The Buckeye Institute Files Brief in Important First Amendment Case
Aug 28, 2025Columbus, OH – On Thursday, The Buckeye Institute filed an amicus brief in National Republican Senatorial Committee v. Federal Election Commission (NRSC v. FEC), calling on the U.S. Supreme Court to overturn Federal Election Commission v. Colorado Republican Federal Campaign Committee (Colorado II) and end the government’s harmful and unnecessary limits on free speech.
“In his dissent in Colorado II, Justice Clarence Thomas asked a simple question: Has the government demonstrated that coordinated expenditures by political parties give rise to corruption?” said Jay R. Carson, senior litigator at The Buckeye Institute. “This case gives the U.S. Supreme Court the opportunity to answer Justice Thomas’s question with an emphatic no.”

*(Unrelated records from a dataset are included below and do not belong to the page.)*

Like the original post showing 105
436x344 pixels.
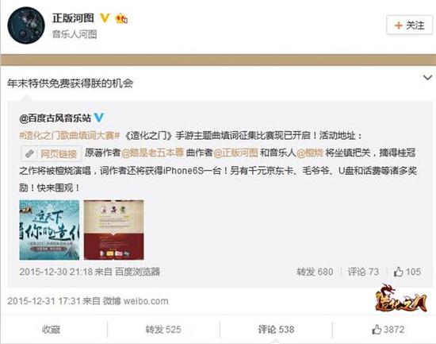(407, 272)
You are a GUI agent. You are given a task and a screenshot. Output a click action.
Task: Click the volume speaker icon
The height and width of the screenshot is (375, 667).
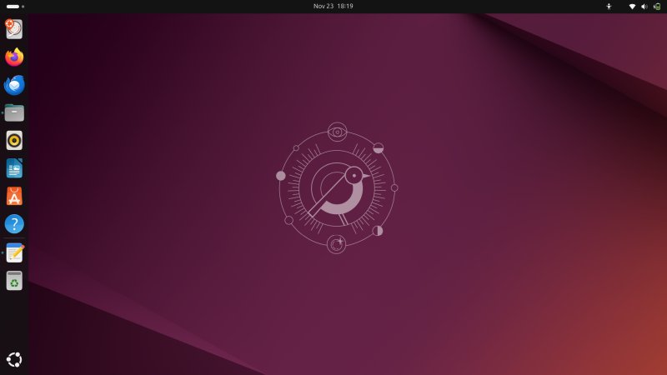[644, 6]
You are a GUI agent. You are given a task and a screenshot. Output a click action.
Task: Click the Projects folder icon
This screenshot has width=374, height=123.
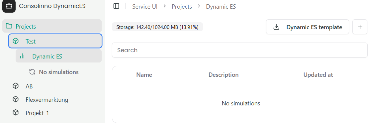pos(9,26)
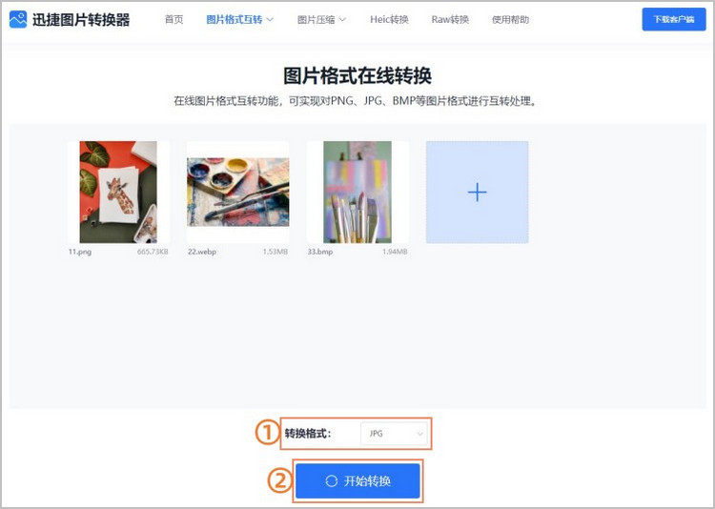Select 使用帮助 in the navigation bar
715x509 pixels.
512,20
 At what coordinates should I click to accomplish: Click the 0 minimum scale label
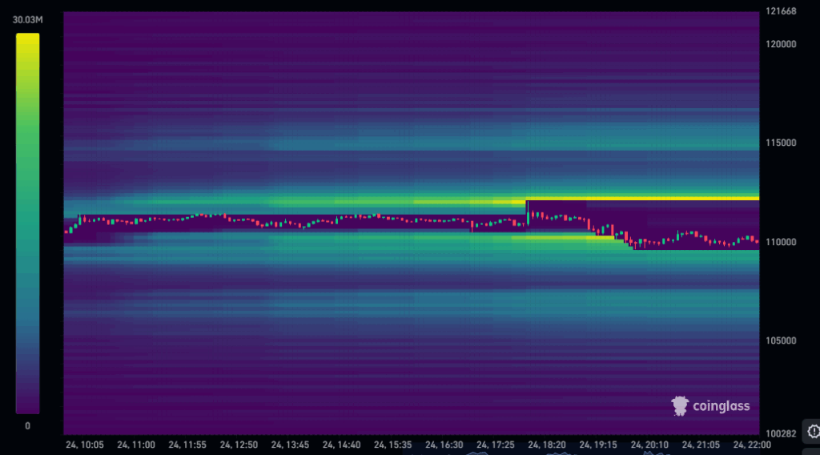27,426
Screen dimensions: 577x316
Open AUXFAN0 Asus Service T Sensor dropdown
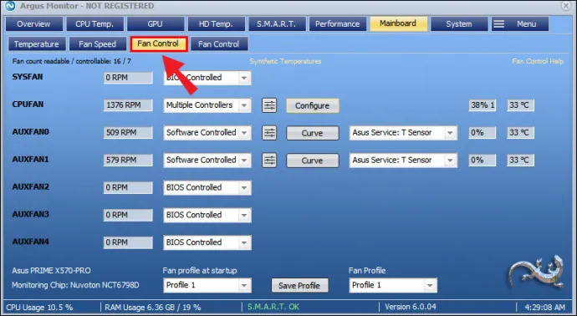(x=403, y=133)
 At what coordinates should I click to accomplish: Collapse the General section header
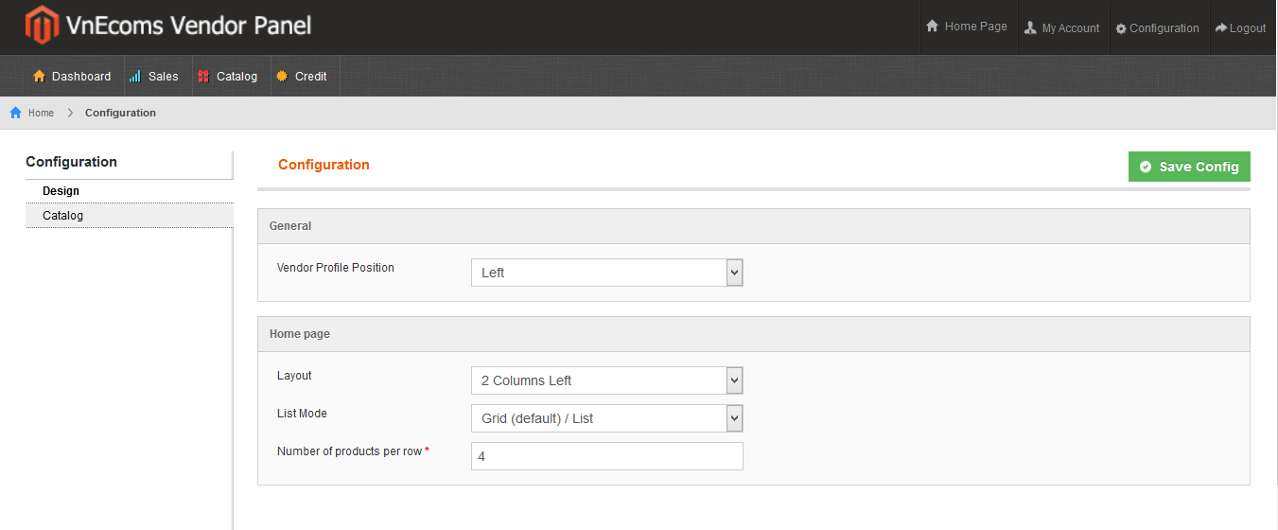click(754, 226)
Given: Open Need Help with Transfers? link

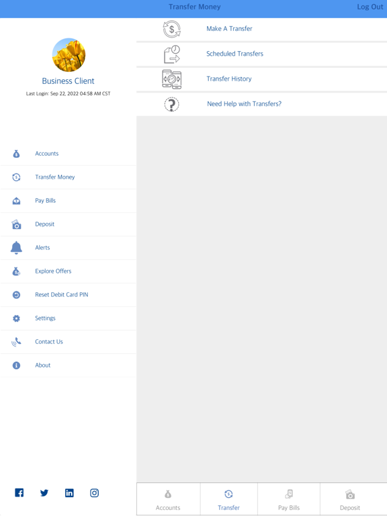Looking at the screenshot, I should point(244,104).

The U.S. Supreme Court has repeatedly said that preventing quid pro quo corruption or its appearance is Congress’s only legitimate interest in limiting speech in an election. In its brief, The Buckeye Institute argues that coordinated expenditures between political parties and candidates pose no particular threat of corruption, thus, the FEC’s blanket restriction on coordination is an excessive limit on free speech.
A realistic look at the current campaign spending landscape shows that coordinated expenditures by political parties pose no more risk of quid pro quo corruption than uncoordinated expenditures by a political action committee or an individual, which are permissible. In fact, coordinated spending by political parties serves the goal of political accountability because national, state, and county parties are tied to an entire slate of candidates and a public platform.